Il est aussi dépourvu de sens de se déclarer « pour » l’art moderne, que « contre » lui. Le point de développement où il est parvenu est notre oeuvre autant que celle des artistes. Il existe certainement de nos jours des peintres et des sculpteurs qui auraient été honorés à n’importe quel siècle. Si nous n’avons pas su inventer pour eux des tâches précises, de quel droit les blâmerions-nous quand leurs oeuvres nous semblent obscures et sans but ? Ce qui a été fait dans le passé ne présente plus de problème vivant. Y revenir ne peut susciter chez l’artiste aucune ardeur créatrice. Critiques et intellectuels demandent aux artistes de « créer de l’art », ils envisagent tableaux et statues comme les éléments d’un futur musée ; et à les entendre, chaque oeuvre nouvelle devrait apporter un style nouveau. Dépourvus d’un plan de travail bien défini, les artistes contemporains adoptent souvent ce point de vue. Mais l’originalité qu’ils poursuivent est elle une raison d’être suffisante ? Voila ce qui pousse si souvent l’artiste moderne vers les théories, originales ou anciennes, sur l’essence de l’art. Nous revenons ainsi à notre point de départ : il n’y a pas d’art en soi, il n’y a que des artistes, des hommes et des femmes qui ont reçu ce don merveilleux d’équilibrer des formes et des couleurs jusqu’à ce qu’elles sonnent justes, et qui possèdent cette intégrité de caractère qui ne peut se satisfaire de demi-solutions, qui préfèreront aux effets superficiels le labeur harassant d’un travail sincère.

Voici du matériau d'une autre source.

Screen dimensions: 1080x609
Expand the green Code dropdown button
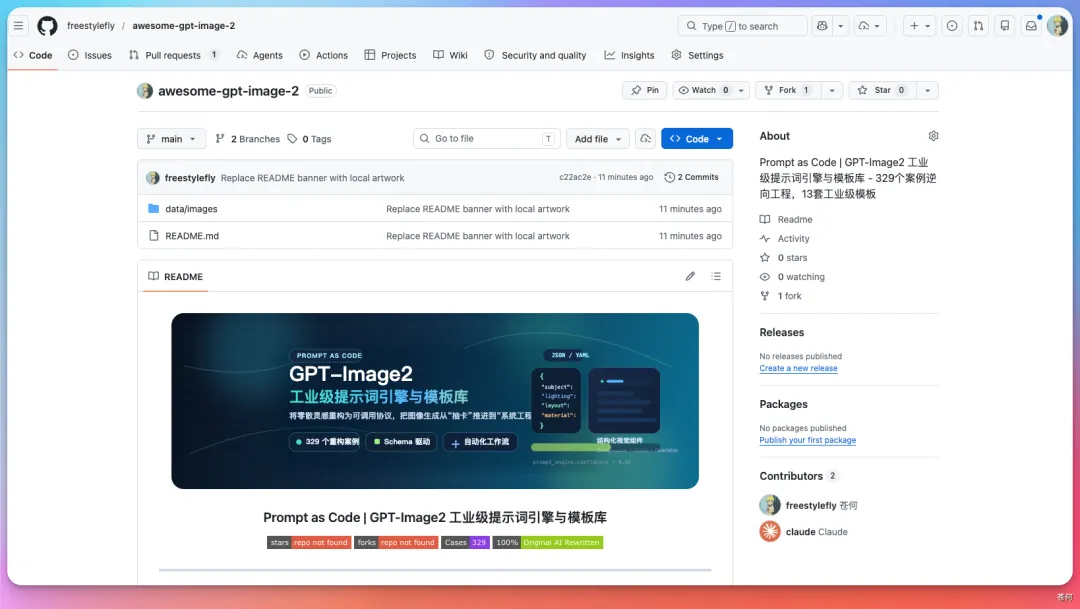tap(696, 139)
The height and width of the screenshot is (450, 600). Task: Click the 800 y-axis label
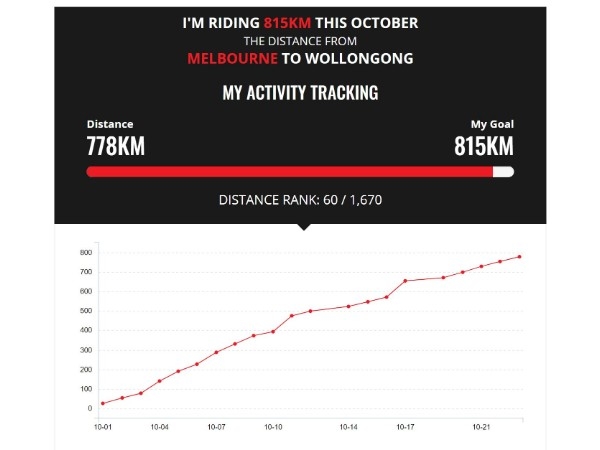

Des artistes, il en naitra toujours. Mais que l’art continue d’exister, cela dépend aussi du public, de nous-mêmes. C’est à nous de veiller à ce que le fil de la tradition ne se rompe point, et à ce que des possibilités restent ouvertes aux artistes d’ajouter encore à cette précieuse rangée de perles que le passé nous a laissée en héritage.